The timing problem does, in fact, come into play for this work. A particularly hot source will provide a relatively fast count rate and thus good statistics convergence will be met faster by the DAE. If a result was returned particuarly quickly, we could make some statements as to the activity level of the sample, which is not information that we've agreed to share. To counter this, the microcontroller waits a fixed amount of time before delivering any output. This time is set such that the weakest source of interest will return a suitable result in time.
As for the LED parameter study... in a sense this is how we allow the inspector to validate that the machine is working. They use a variety of check samples that exercise each of the parameters being displayed. This tells them that the device is correctly identifying the attributes. But since all of the attributes have been determined to be "sharable," no combination of them will give information about the classified samples that we're concerned about revealing.

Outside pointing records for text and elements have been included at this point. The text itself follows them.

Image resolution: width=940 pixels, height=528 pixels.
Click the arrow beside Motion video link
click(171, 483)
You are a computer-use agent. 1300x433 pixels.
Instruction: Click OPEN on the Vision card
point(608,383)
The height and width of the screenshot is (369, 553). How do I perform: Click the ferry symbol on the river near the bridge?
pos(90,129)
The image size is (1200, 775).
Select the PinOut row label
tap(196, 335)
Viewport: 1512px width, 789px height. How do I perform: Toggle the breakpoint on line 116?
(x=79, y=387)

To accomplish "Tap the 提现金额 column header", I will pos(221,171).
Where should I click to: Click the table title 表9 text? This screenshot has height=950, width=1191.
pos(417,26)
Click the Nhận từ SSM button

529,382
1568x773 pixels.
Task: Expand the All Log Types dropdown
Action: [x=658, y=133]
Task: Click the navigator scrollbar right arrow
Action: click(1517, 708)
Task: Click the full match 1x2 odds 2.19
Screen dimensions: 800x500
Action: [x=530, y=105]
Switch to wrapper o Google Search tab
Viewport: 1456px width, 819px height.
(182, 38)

They've actually requested that we go down to a single light, and program the required attribute set into the microcontroller... but then it makes validation much more challenging. We're working through that issue right now actually.
It's interesting to see paranoia at work. The rather neat thing, once you get deep enough into information transfer analysis, is how physics (quantum mechanics especially) actually gives you incredibly hard bounds on what information can go where. I mean, classically you just can't prove anything "absolutely" -- it ends up being, "Well, it would take this long to get anything useful out of it" or "Unless they had a device that was this ridiculously good, they couldn't figure anything out". It's the finite scale of h-bar that actually allows you to say "They won't have that device" or "This can't be done in any time." Rather cool.
It's also cool to see just how paranoid people can be. I mean, I'm used to theorists being paranoid, but it's just because we want to prove conclusively that something can't be broken. The engineering perspective of "We have millions of dollars to be paranoid with" is fairly cool.
Anyway, sounds like N-div has done its homework. Although there is another interesting question: how do you prove conclusively that a given set of attributes which are "sharable" is closed? That is, that no possible combination of those attributes could yield information about a quantity that is not sharable? It sort of sounds like an application of group theory / algebra, although maybe I'm being too much of a math geek here. I mean, you can't classify _everything_ about the spectrum of plutonium... for instance, try classifying the following observation: "1 mg of plutonium metal does not emit more than 1 GW of power in the x-ray spectrum." Proof: your device doesn't instantly melt and explode.
So you can conclude _something_. But I'm going to stop rambling now, to stop accumulating experimental evidence for the statement: "Robin has nothing better to do." Which is, sadly, false.